The delayed payoff here is significant. While everyone is chasing bigger LLMs, the teams that invest in relational foundation models will have cheaper, faster, and more accurate decision-making systems for their core operational data. And because these models can run on a single GPU (or even an iPhone for small ones), the barrier to entry is dramatically lower.

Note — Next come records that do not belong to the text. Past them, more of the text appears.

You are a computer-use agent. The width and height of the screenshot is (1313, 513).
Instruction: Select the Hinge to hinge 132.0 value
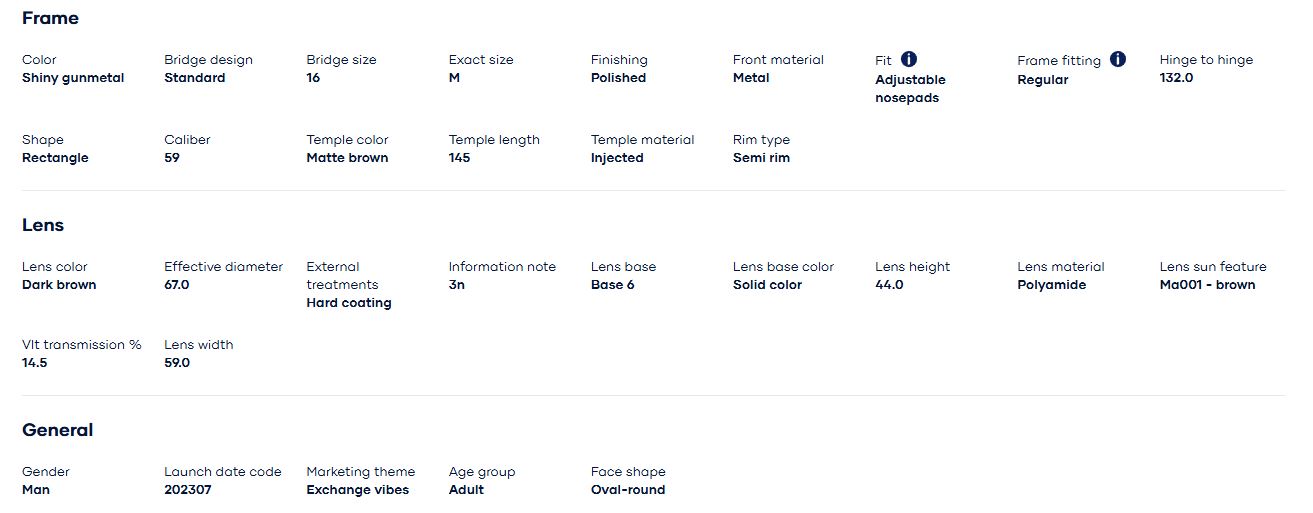(x=1176, y=78)
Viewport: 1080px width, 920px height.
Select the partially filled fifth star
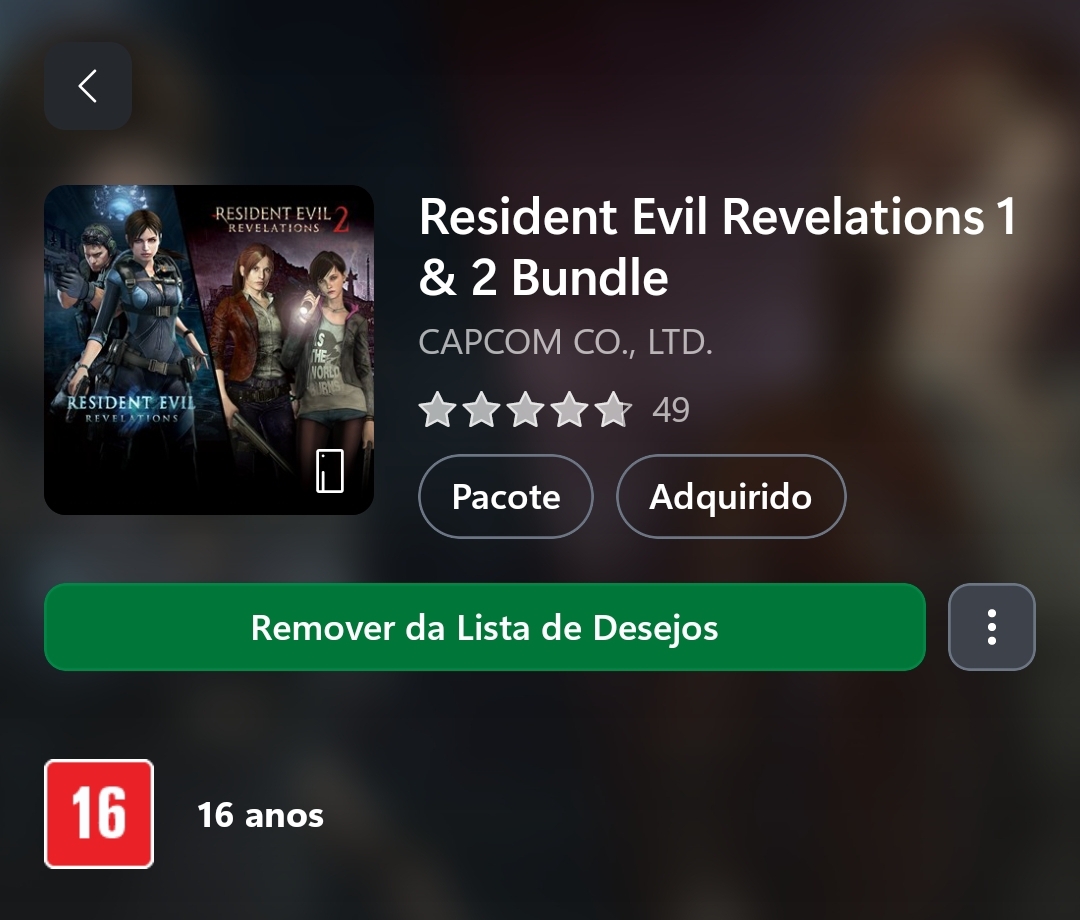tap(613, 410)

Debugging Data with Attention Traces
One of the most underrated capabilities Leskovec highlights is the explanatory power of attention. Because the model attends over actual cells and relationships, you can back-trace a prediction to see exactly which table, row, and column drove the outcome. This turns the model into a forensic tool. You can detect data leakage (e.g., a column that accidentally includes future information), discover unseen signals, and even ask counterfactual questions: "If I offer this customer a 10% discount, what happens to the probability of closing?" The implications for sales, customer support, and risk assessment are enormous. The model does more than predict; it reveals hidden dynamics in your own data that you did not know existed.
Key Action Items
-
Over the next quarter: Audit your feature engineering pipeline. Map the time and headcount spent on manual feature creation for each predictive model. Leskovec cites "two full-time employees per model" - if that resonates, relational transformers are a direct replacement that eliminates this step.
-
Immediately: Test for data leakage using attention traces. If you have an existing predictive model, run it through a relational transformer's explanation mechanism to see if any features are inadvertently using future data. The debugging capability alone can save months of retraining.
-
Over the next 6 to 12 months: Experiment with a relational foundation model on a high-value use case like churn prediction or lead scoring. Start with a small dataset (thousands of examples) to validate the approach. Use tools like KumoFM (relationalfoundationmodel.ai) or PyTorch Geometric to compare against your current pipeline.
-
12 to 18 months: Consider building a domain-specific relational foundation model if you have a large, unique dataset (e.g., banking transactions, supply chain data). Leskovec notes this requires "millions of dollars" of GPU investment, not billions, and it is already happening at enterprise scale.
-
Over the next year: Integrate relational models into agent systems. As agents become more autonomous, they need predictive reasoning over structured data, not just knowledge retrieval. Leskovec reports 30% improvements in sales team effectiveness when agents use structured predictions with counterfactuals.
-
Monitor Snowflake and data warehouse integrations for seamless deployment. Leskovec mentions these technologies will be available pre-installed in major data warehouses soon, lowering the operational overhead.
-
Long-term: Shift from ETL-based to GPU-based training loops. The real competitive advantage comes from eliminating the latency and complexity of traditional data preparation. Teams that wait for infrastructure to catch up will lose the head start.